I realize I’m asking a lot, Dusty. Each one of those questions could be a full chapter in a book, some of them might be an entire book by themselves. But, you’ve obviously got a lot of valuable stuff to share, if you’re willing.

get to it next week when i get home. at a pitching clinic with univ. of texas pitching coach. pretty good stuff

hey that’s a coincidence i meant to tell you that i’m from texas…and im going to college in georgetown which is like 30 minutes from austin so that’s cool.

well get after it man.

might do a name search on me, i posted the dumbell ab workout on here somewhere and ca’t find it. try again tomorrow.

hey that’s cool let me know when you find it or what it’s under

found the ab dumbell workout. it is under general pitching advice-genetics-pg. 2 it is a bear.

then do the hips workout.

get 2 20lb adjustable ankle weights from academy $85 for the pair. expensive but you’ll never have to buy them again. when you can do an entire hip series and ab series using 13-15 lb ankle weights and 6 lb dumbells, you should be throwing some gas. we’ve been on the program for 8 weeks now and just made these levels. we thought we were doing 20 lb ankle weights but the 2 smaller ones were not 10 lbs each. this is extremely tough.

lying on your back with one knee bent, sole of shoe on the ground. raise the other leg with straight knee up to just shy of 90’ and take back to the floor. do this 10 times, then change legs. then rotate so the instep of the foot is skyward and repeat 10 reps each leg (changes muscle groups). do 3 sets of 10 reps for every position in the exercises. this is called a hip cycle.
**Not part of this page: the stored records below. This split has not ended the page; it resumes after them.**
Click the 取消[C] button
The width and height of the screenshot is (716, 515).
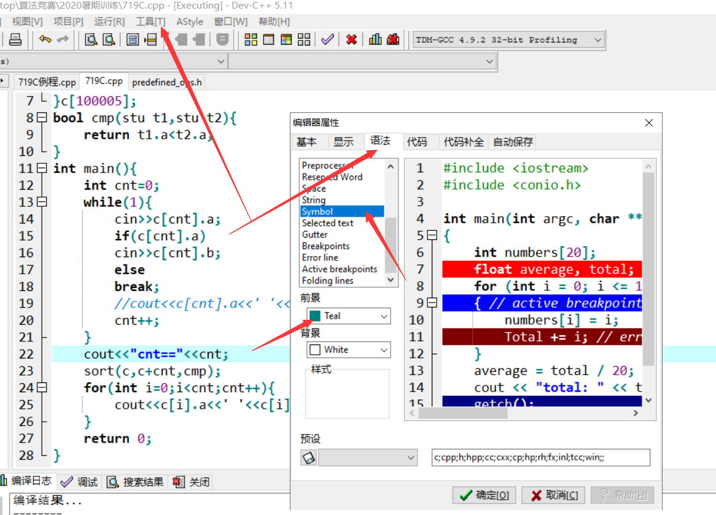pos(553,495)
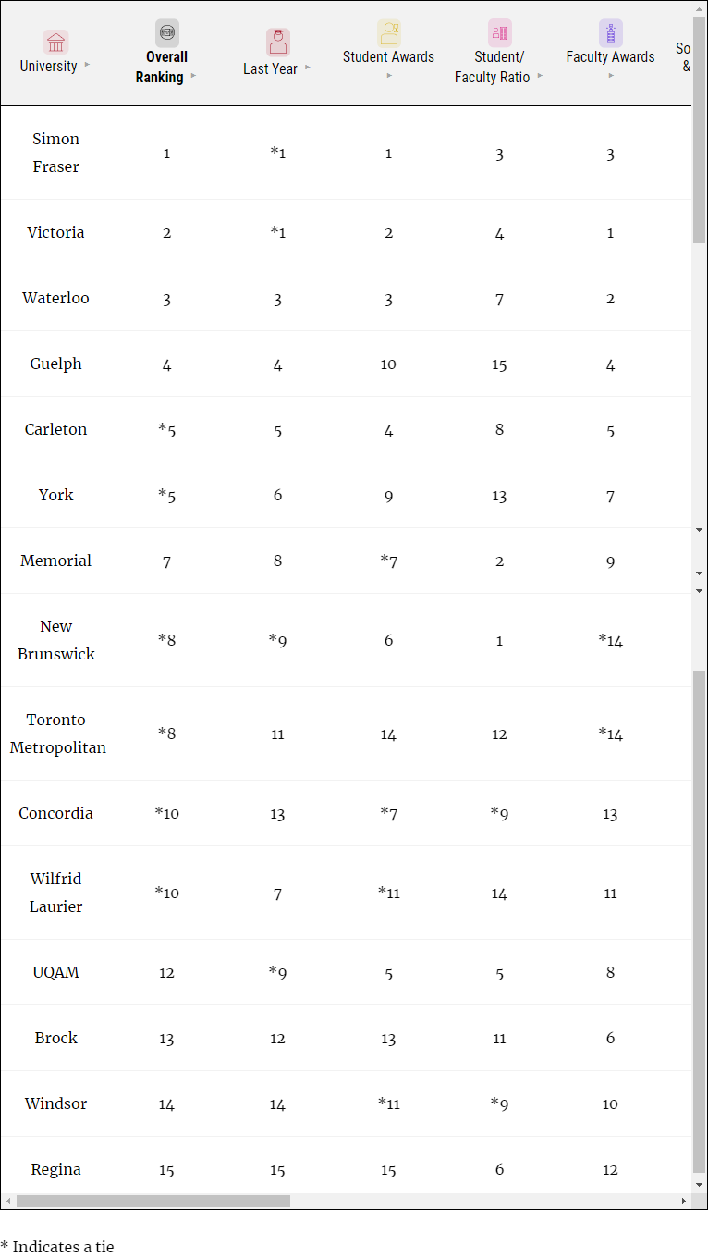Click the horizontal scrollbar thumb
708x1257 pixels.
[x=153, y=1201]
then lying on your side with knees straight, raise the top leg up to 45’ and then back down - 10 reps, then place the top leg foot sole flat on the ground and raise the BOTTOM foot up about a foot and back down 10 reps. 3 complete sets.

flip to other side and do the outside and inside of both legs. 3 complete sets.
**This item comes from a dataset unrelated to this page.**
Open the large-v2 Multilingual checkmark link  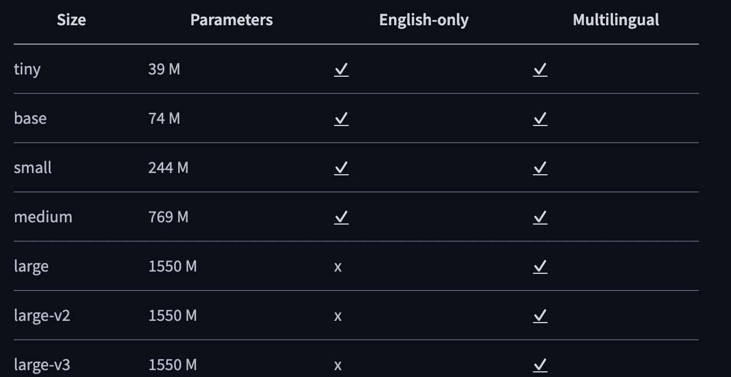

now lying face down, keep one leg against the floor and raise one knee to a 90’ angle. the sole of the foot is horizontal. the shin is verticle to floor at 90’. raise the knee off the floor about 6" to get the big part of the hip to fire (gluteus maximus). do 3 sets of 10, both legs. then 3 sets of 10 swimmers legs, raising with a straight knee about a foot off the floor and back down-one leg at a time. do both legs and you’re done.

that is a hip cycle.

we then do 65cm fitness ball lifts focusing on the decellerators which are grossly overlooked in most lifting programs.

with your diaphram on the ball and holding your back straight (tough to do). do 10 reverse flys with 3 to 7 lb dumbells (whatever you can do with good form). keep the elbows bent and pinch the scapulars at the top.
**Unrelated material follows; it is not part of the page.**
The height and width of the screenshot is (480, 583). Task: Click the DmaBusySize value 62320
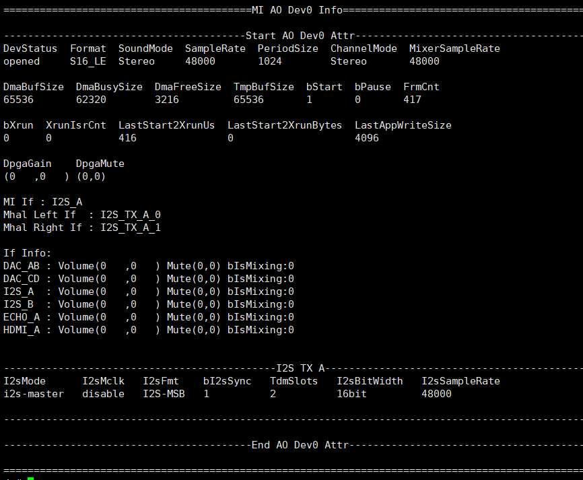91,100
rest about 10 seconds then get in the same position and do a running motion on the ball with the dumbells. make sure the head is down, and do 10 swings on each side.

then place the dumbells on the floor standing on the knobs, grasp the top knob, and lift above head with straight elbows and head own even with the spine (tough to do). ten reps of these.

this is one set.

do 3 sets and that is a decellerator/back of shoulder and spine workout.

extremely difficult. works all the small muscles and forces you to hold tension on the posture muscles.

do these 3 times per week. need the rest day between workouts.

do these on throwing days if you lift heavy legs and upper body 3 times per week.

Hey thanks alot you seem pretty sure about this workout so i’ll take ur word for it…is this what ur son uses?

we do the stretching, abs/shoulder/hips/and 65cm ball work 3 days per week on the same days we do speed work and bullpens. the alternate 3 days we do a forearm and leg workout.

we’ve done other workouts using kettlebells and straight max effort powerlifting. i’ve never seen the gains we get from this thing.

it ain’t easy when you load up with heavier dumbells and extremely heavy ankle weights. it is a version of the workout developed for seve carlton in the old days by marshal artist gus hoefling. carlton didn’t do distance running and we don’t either unless forced. it’s hard on the lower back.